In the past few months, it’s clear that the trend of mega-exchange formation is already underway. Combinations include the London Stock Exchange and Toronto Stock Exchange, Singapore SGX’s bid for Australia’s ASX, BATS Global Markets’ merger with Chi-X Europe, and last but certainly most controversial – the Deutsche Borse and NYSE Euronext.

As the financial landscape continues to evolve, most existing exchanges will not stand pat, but will seek logical partners to both expand their product offerings and to remain relevant to the trading community on a global scale. But as we settle in to watch this trend unfold, it’s important to see through the flurry of high-level media coverage.

Don’t get me wrong, the rise of the mega-exchange could be a boon to securities firms that use any kind of exchange services! The consolidated exchanges to come will certainly streamline their business processes and IT infrastructures – which will likely result in these mega-exchanges being able to offer lower fees to their customers (largely taking advantage of economies of scale, almost what I’d term the Wal-Mart effect).

Yet the most recent coverage of the Deutsche Börse’s takeover of NYSE Euronext missed a subtle point that I think deserves more attention. For lack of a better term, I’ll call it the “blur factor.”

Assuming the Deutsche Borse – NYSE merger comes to fruition (unless Nasdaq finally enters the fray with a bid real soon), the consolidation of these two major entities will herald a new age of mega-exchanges – one that will progressively redefine what it means to be a “listed exchange” in our modern financial world. This new breed of exchange is a far cry from the origins of the NYSE back in 1792 – when stock brokers signed an agreement under a buttonwood tree on Wall Street to transact simple business with each other. Contrast that event to the present in 2011, where these burgeoning mega-exchanges have uniquely evolved into large technology organizations that not only bring together a variety of market participants, but also have expanded their reach into software, hardware and other services.

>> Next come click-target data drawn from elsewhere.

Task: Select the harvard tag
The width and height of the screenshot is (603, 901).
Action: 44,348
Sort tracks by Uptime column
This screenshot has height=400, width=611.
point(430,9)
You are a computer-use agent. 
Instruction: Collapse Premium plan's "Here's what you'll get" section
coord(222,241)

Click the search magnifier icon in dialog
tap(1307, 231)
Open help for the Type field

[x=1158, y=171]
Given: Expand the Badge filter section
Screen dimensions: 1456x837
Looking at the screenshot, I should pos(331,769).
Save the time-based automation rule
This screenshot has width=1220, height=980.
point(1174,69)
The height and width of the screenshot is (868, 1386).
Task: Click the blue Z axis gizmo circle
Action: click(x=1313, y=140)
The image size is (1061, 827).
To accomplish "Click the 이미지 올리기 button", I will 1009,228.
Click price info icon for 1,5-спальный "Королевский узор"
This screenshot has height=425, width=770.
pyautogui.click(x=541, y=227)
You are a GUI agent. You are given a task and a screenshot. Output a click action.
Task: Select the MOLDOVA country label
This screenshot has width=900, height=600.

So what drives and differentiates exchanges today? I’d argue that more and more, the differentiator has largely become – in some shape or form – technology. Most exchanges would acknowledge the fact that business relationships are certainly important to conducting business in the financial industry (or any industry for that matter!). However, over the past few years, one could also argue that technological advances have become even MORE valuable to exchanges or selected groups in the trading environment. Not too long ago, common financial market buzzwords were terms like “trading pit”, “stamping tickets” or “payment for order flow” – terms that reinforced more of the human side of trading and exchange activity. But what descriptive words do we now use more and more when talking about exchanges and trading? Terms like “latency”, “co-location”, “microseconds” and “matching engines”.

Going forward, the relevance and profitability of global exchanges will not be determined solely by bringing buyers and sellers together in one common location to trade. Rather, each exchange will ultimately succeed or fail based on its ability to offer a compelling mix of varied trading products combined with a valuable set of complementary technology offerings. Quite simply, exchanges will need to provide its customers a full suite of products across many asset classes (like equities, options, futures) while simultaneously offering even greater access to exchange infrastructure, hosting facilities, server farms, market data and the like.

So will these mega-exchanges be able to perform well in their dual roles of marketplace and service provider? And what will this shift mean for other participants in the financial industry? Rest assured, even though mega-exchanges will seek to expand their large “footprint” into new markets and related services, there will also be nimble competitors of miscellaneous sizes who will ultimately seek to gain leverage by simply focusing on smaller niches within the larger financial industry.

I can guarantee that it won’t be dull. However, only time will clear up this “blur factor”.